* EXERCISE DIRECTIONS: Your response should be the complete set of records, reproduced exactly.
# # # #
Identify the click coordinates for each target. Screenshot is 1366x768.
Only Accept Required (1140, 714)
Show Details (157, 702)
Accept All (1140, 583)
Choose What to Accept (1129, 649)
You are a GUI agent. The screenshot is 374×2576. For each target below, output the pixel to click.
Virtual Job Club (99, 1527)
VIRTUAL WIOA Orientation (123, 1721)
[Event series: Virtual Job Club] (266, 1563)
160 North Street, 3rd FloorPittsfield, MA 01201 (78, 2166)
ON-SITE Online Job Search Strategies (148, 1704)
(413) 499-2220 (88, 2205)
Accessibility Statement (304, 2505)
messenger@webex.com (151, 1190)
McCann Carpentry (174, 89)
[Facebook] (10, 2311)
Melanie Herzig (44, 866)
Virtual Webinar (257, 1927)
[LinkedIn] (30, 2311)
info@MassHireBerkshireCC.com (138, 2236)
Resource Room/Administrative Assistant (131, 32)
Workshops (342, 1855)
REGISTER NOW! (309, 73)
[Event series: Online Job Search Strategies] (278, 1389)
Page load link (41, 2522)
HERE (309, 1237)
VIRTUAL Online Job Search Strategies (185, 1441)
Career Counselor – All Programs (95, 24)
# # # #
* RESPONSE TO THE EXERCISE:
Identify the click coordinates for each target. Screenshot is 1366x768.
Only Accept Required (1140, 714)
Show Details (157, 702)
Accept All (1140, 583)
Choose What to Accept (1129, 649)
You are a GUI agent. The screenshot is 374×2576. For each target below, output the pixel to click.
Virtual Job Club (99, 1527)
VIRTUAL WIOA Orientation (123, 1721)
[Event series: Virtual Job Club] (266, 1563)
160 North Street, 3rd FloorPittsfield, MA 01201 (78, 2166)
ON-SITE Online Job Search Strategies (148, 1704)
(413) 499-2220 (88, 2205)
Accessibility Statement (304, 2505)
messenger@webex.com (151, 1190)
McCann Carpentry (174, 89)
[Facebook] (10, 2311)
Melanie Herzig (44, 866)
Virtual Webinar (257, 1927)
[LinkedIn] (30, 2311)
info@MassHireBerkshireCC.com (138, 2236)
Resource Room/Administrative Assistant (131, 32)
Workshops (342, 1855)
REGISTER NOW! (309, 73)
[Event series: Online Job Search Strategies] (278, 1389)
Page load link (41, 2522)
HERE (309, 1237)
VIRTUAL Online Job Search Strategies (185, 1441)
Career Counselor – All Programs (95, 24)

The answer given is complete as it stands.